I simply did a quick test running glxgears under valgrind (via "$ valgrind --tool=memcheck --leak-check=yes glxgears"). After only 4 glxgears "iterations" (the poor FPS are because of running under valgrind, of course) valgrind gave up for more than 10000000 detected errors and told me to "Go fix your program!" :D

The result is posted in the following comment (due to size constraints here). I omitted the startup output, and all those nearly identical "Invalid write of size 1"-Reports but the last one.

[Edit] This is on Lenovo Z61m / 2 GiB RAM / ATI X1400 / Gentoo AMD64 / Kernel 2.6.22 / GLIBC 2.7 / X.Org xserver 1.3 / fglrx 8.42.3

Suddenly, my hope in 8.43 just dropped like a rock.

Snake
11-16-2007, 04:40 AM
Suddenly, my hope in 8.43 just dropped like a rock.

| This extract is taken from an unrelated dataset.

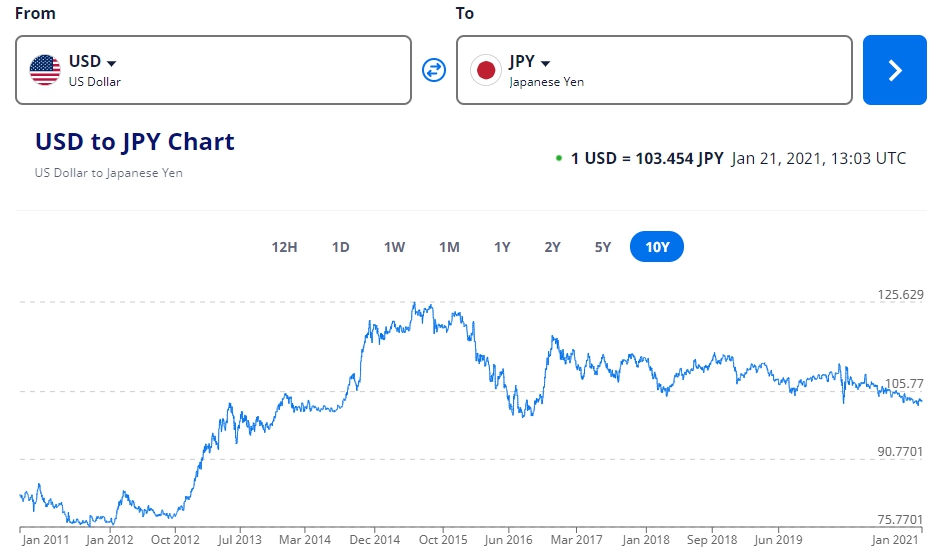
Task: Click the Jan 2021 x-axis label
Action: coord(896,540)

Don't get me wrong, I did not post this result to make anyone look bad, nor to demonstrate how "horrible" 8.42 is and that's about time to give up hope :rolleyes:

It may well be the result of a single forgotten "free()" call, that simply gets multiplied with every frame (and as FPS drastically improved, so did the effect :)).

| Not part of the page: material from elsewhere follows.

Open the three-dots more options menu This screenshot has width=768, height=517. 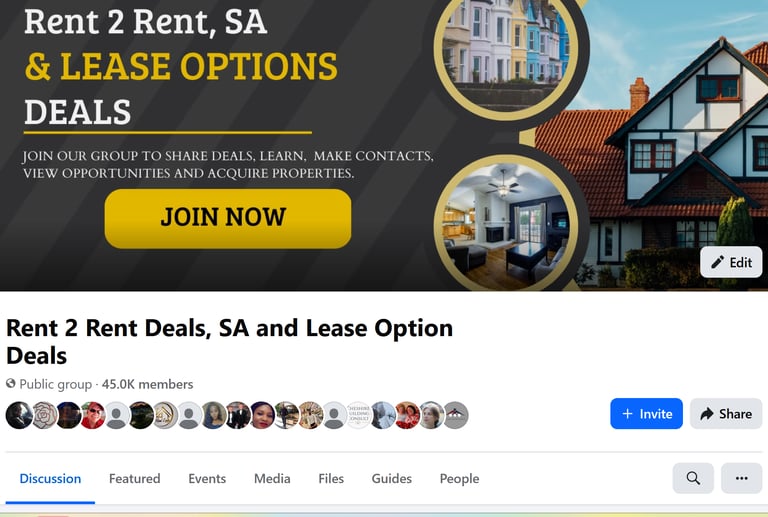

We're on linux, where a bug is no "embarrassing taboo", but something that happens all the time (me being the exception, of course ;)). This is our operating system, so we are also resposible to improve it by helping tracking down and fixing those bugs. Perhaps AMD/ATI may even integrate a quick valgrind run into their QA procdures in future.

Let's help the devs, not bash them! It's a win-win, after all.

Malikith
11-16-2007, 05:38 AM
Don't get me wrong, I did not post this result to make anyone look bad, nor to demonstrate how "horrible" 8.42 is and that's about time to give up hope :rolleyes:

It may well be the result of a single forgotten "free()" call, that simply gets multiplied with every frame (and as FPS drastically improved, so did the effect :)).

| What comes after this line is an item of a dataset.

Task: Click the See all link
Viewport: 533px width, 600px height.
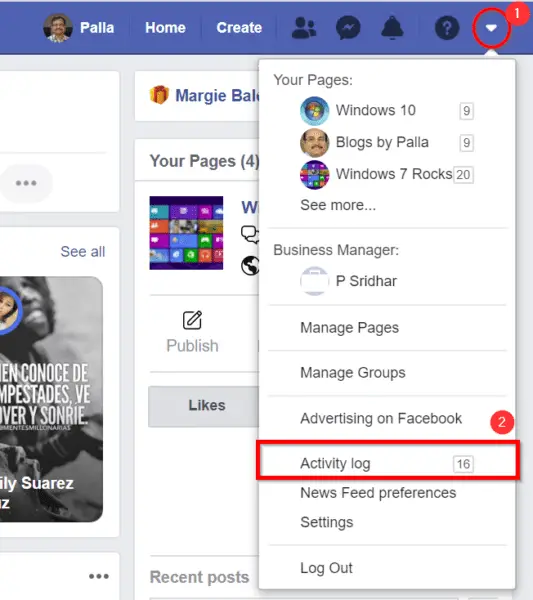Action: pyautogui.click(x=83, y=252)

We're on linux, where a bug is no "embarrassing taboo", but something that happens all the time (me being the exception, of course ;)). This is our operating system, so we are also resposible to improve it by helping tracking down and fixing those bugs. Perhaps AMD/ATI may even integrate a quick valgrind run into their QA procdures in future.

Let's help the devs, not bash them! It's a win-win, after all.

Yeah I know, I never said that this doesn't happen. But its just one of many many problems with the driver. Hopefully that memory leak is not too difficult to fix. I guess I just expect a little more from a company that well, should had started working harder on Linux a long time ago.

I can't even begin on how many bugs there are. I've done my share of bug reporting but it seems the list grows faster and faster with every driver release hehe.

oyvind
11-16-2007, 07:43 AM
<snip>

We're on linux, where a bug is no "embarrassing taboo", but something that happens all the time (me being the exception, of course ;)). This is our operating system, so we are also resposible to improve it by helping tracking down and fixing those bugs. Perhaps AMD/ATI may even integrate a quick valgrind run into their QA procdures in future.

Let's help the devs, not bash them! It's a win-win, after all.

I agree with you on this. And I'd certainly be willing to help in any way possible, but the one-way communication eventually gets really old.

I've reported a few bugs on http://ati.cchtml.com/, and find that I'm actually only talking to myself. I've always stated that I'm willing to help in further debugging, in the reports. There is no response, and all the bugs are still marked NEW, even though I've reported them a long time ago. So I stopped going there, because it feels utterly pointless. I just can't take that bugzilla seriously anymore.

I've also reported most of the stuff to AMD's customer feedback on the driver. But I have no idea if my reports are actually being looked at.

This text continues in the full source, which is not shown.